| Stored records |
··········

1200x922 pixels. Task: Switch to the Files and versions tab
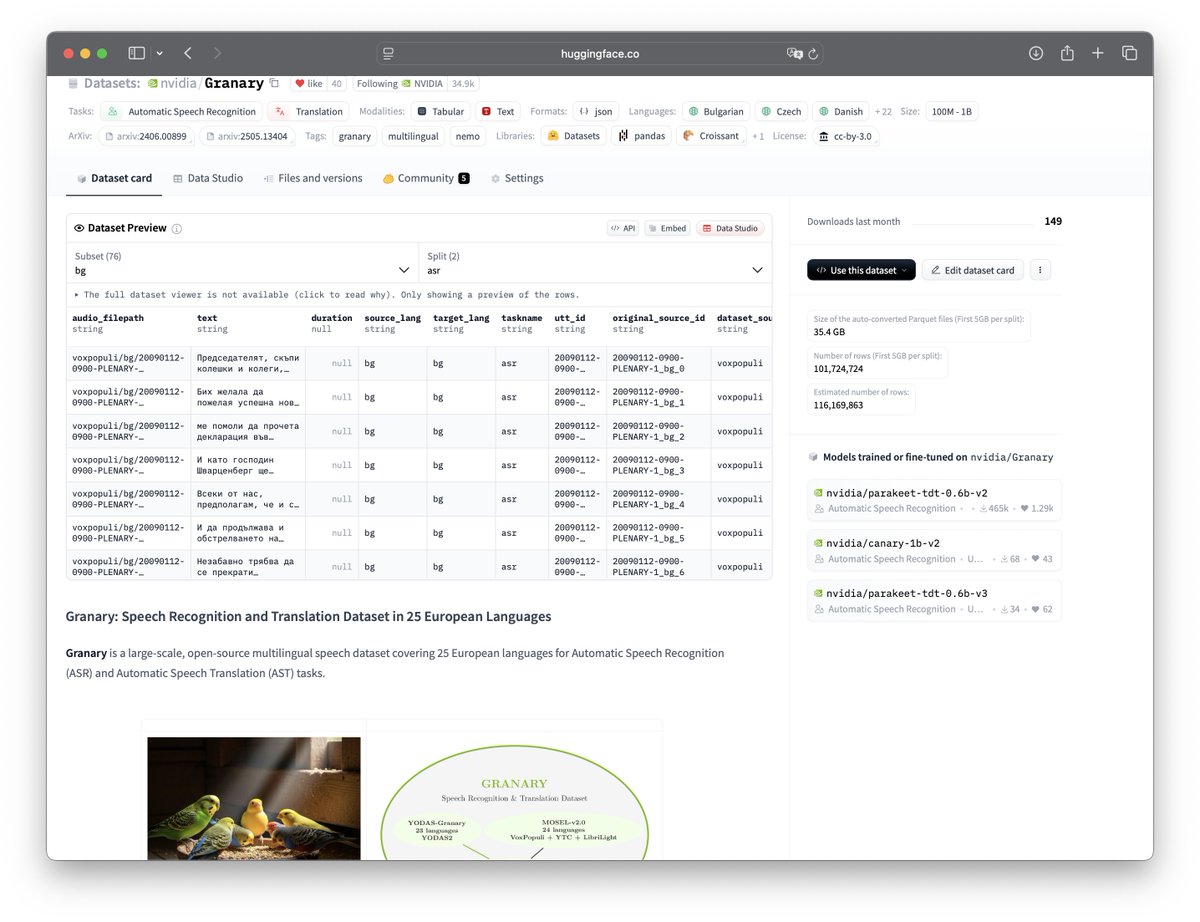313,178
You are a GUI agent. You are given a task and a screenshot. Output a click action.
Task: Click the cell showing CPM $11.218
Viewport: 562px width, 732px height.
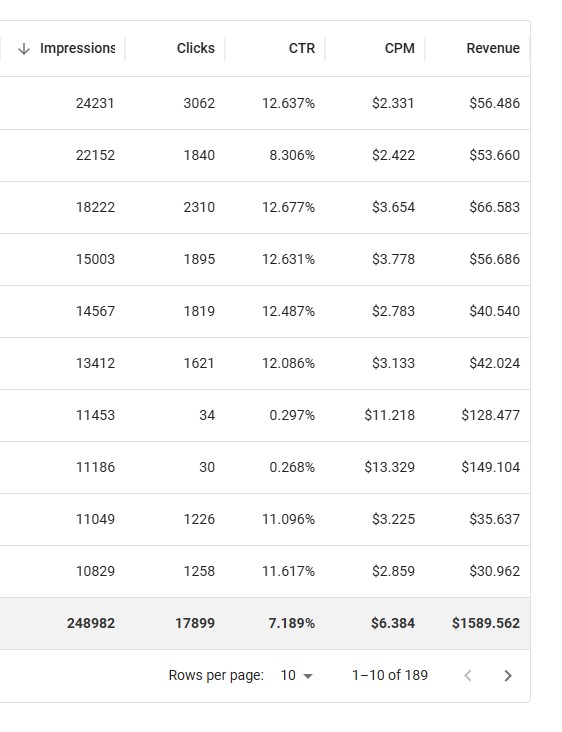[389, 415]
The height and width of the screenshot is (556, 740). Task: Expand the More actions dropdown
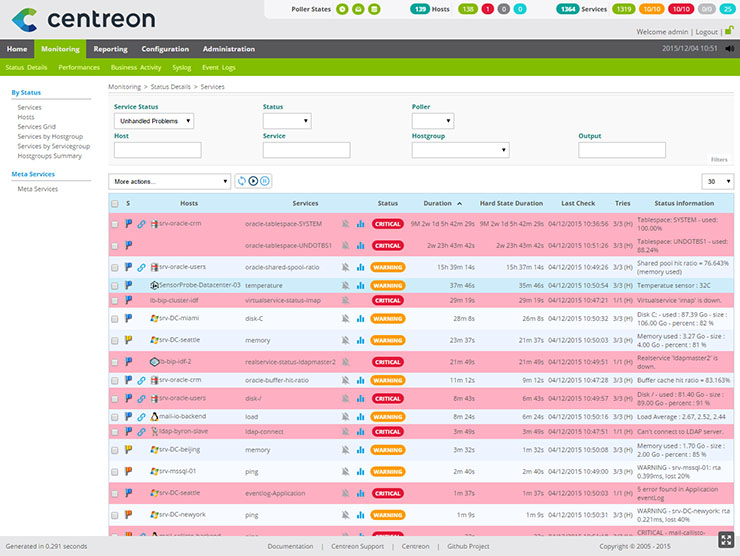[x=170, y=181]
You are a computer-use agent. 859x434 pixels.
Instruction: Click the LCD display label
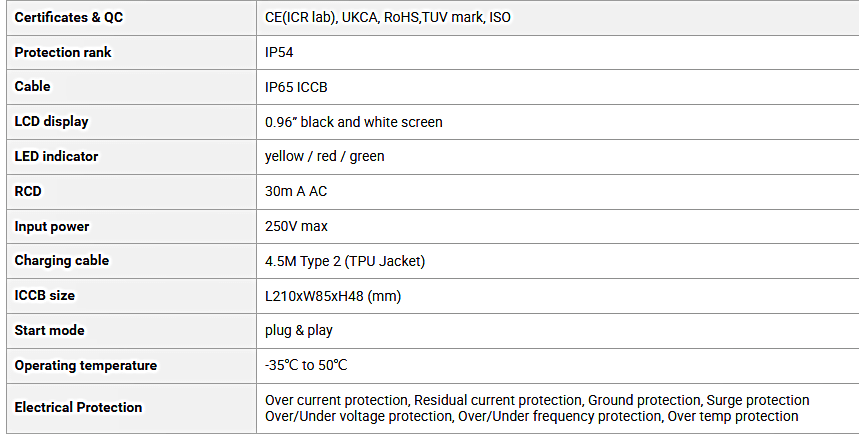(x=51, y=122)
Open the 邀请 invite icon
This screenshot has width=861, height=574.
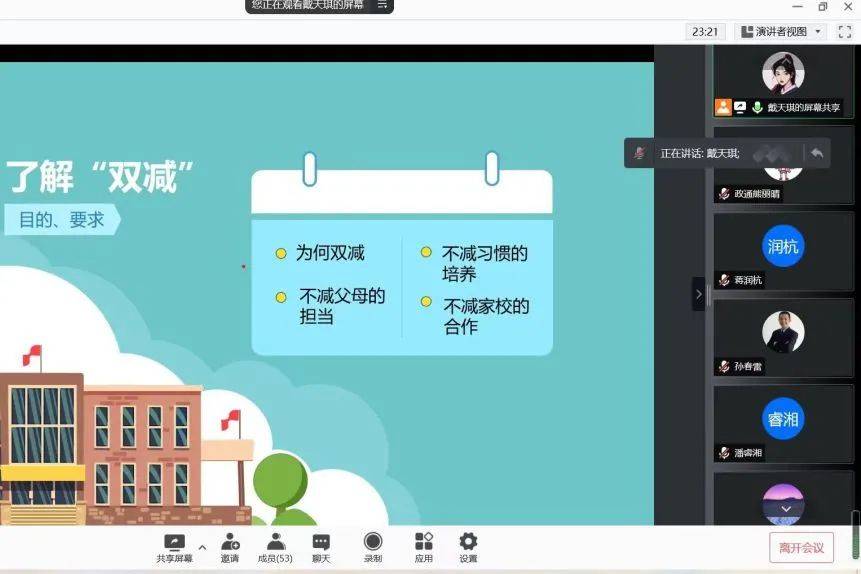230,543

··········

| What you will do |
An exact reproduction of the data is needed, with no pictures included.

| Solution |
1200x922 pixels. Task: Switch to the Files and versions tab
313,178
You are a GUI agent. You are given a task and a screenshot. Output a click action.
Task: Click the cell showing CPM $11.218
Viewport: 562px width, 732px height.
[389, 415]
The height and width of the screenshot is (556, 740). Task: Expand the More actions dropdown
[x=170, y=181]
You are a computer-use agent. 859x434 pixels.
Instruction: Click the LCD display label
(x=51, y=122)
Open the 邀请 invite icon
This screenshot has width=861, height=574.
230,543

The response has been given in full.